* _YOUR OBJECTIVE_:
Retype every row below word for word, leaving out the pictures.

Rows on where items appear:
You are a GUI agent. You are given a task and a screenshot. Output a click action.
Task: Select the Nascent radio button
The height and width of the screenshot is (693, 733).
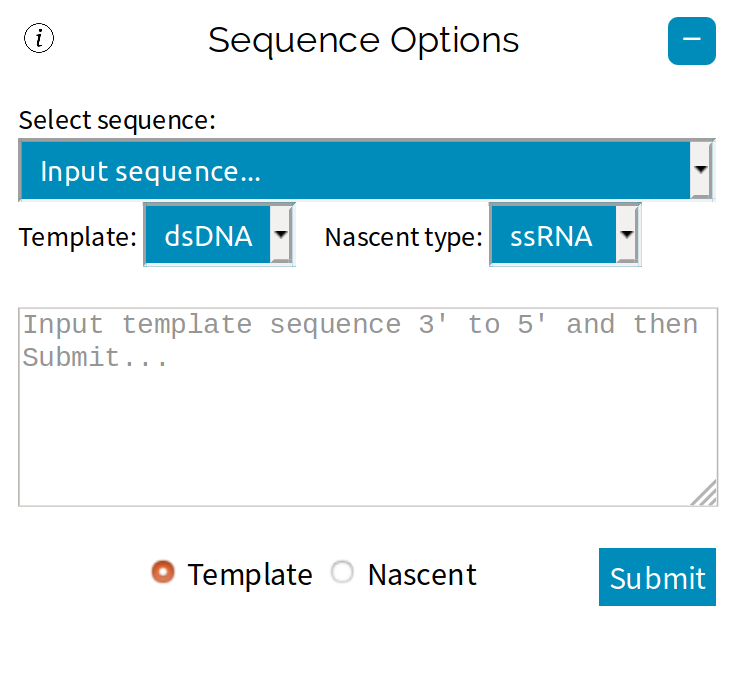(343, 572)
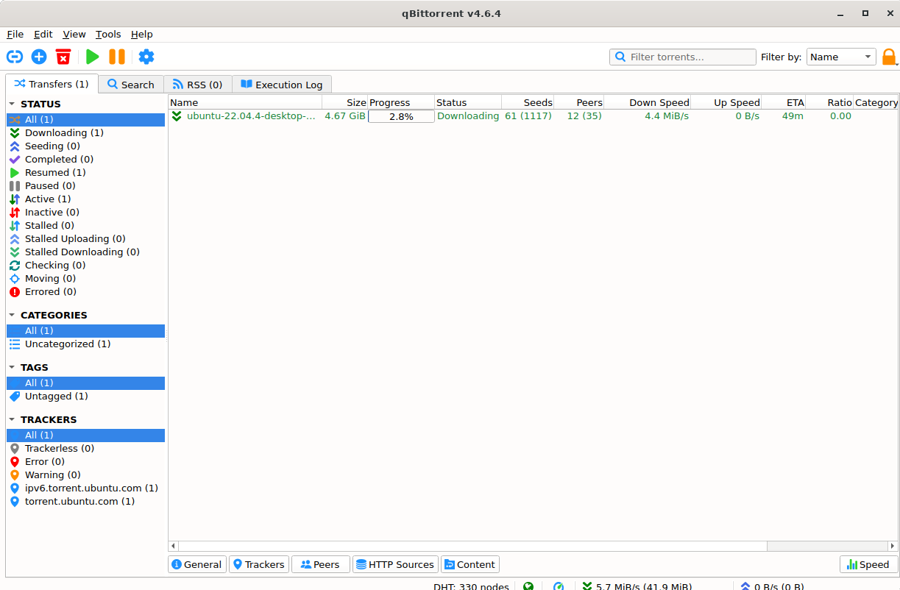Click the connection status globe in the status bar
The width and height of the screenshot is (900, 590).
tap(529, 585)
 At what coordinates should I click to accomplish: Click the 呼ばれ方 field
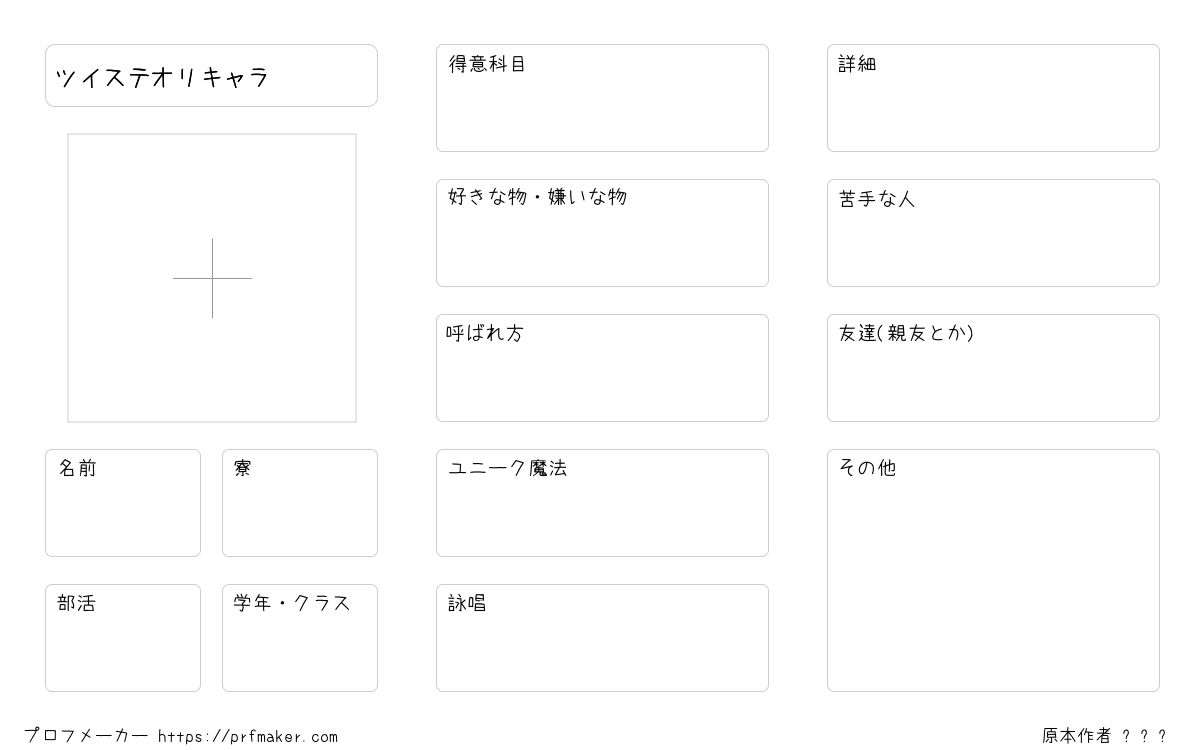(602, 368)
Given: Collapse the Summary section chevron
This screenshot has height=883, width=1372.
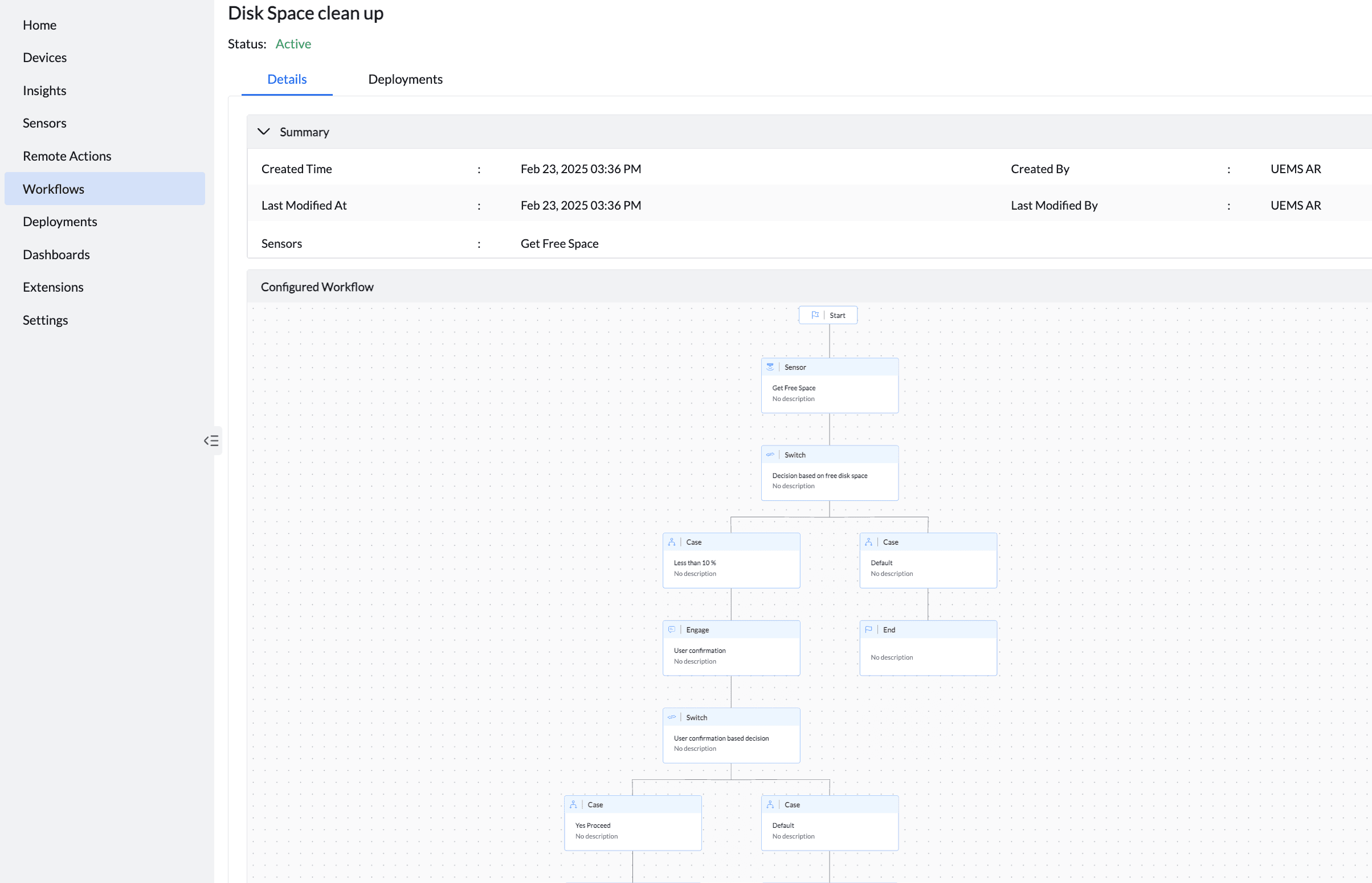Looking at the screenshot, I should 263,132.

* _THE REPLY_:
You are a GUI agent. You are given a task and a screenshot. Output a click action.
Task: Select the Nascent radio button
The height and width of the screenshot is (693, 733).
(343, 572)
Click the connection status globe in the status bar
The width and height of the screenshot is (900, 590).
tap(529, 585)
 At what coordinates should I click to accomplish: Click the 呼ばれ方 field
(602, 368)
Given: Collapse the Summary section chevron
This screenshot has height=883, width=1372.
Looking at the screenshot, I should 263,132.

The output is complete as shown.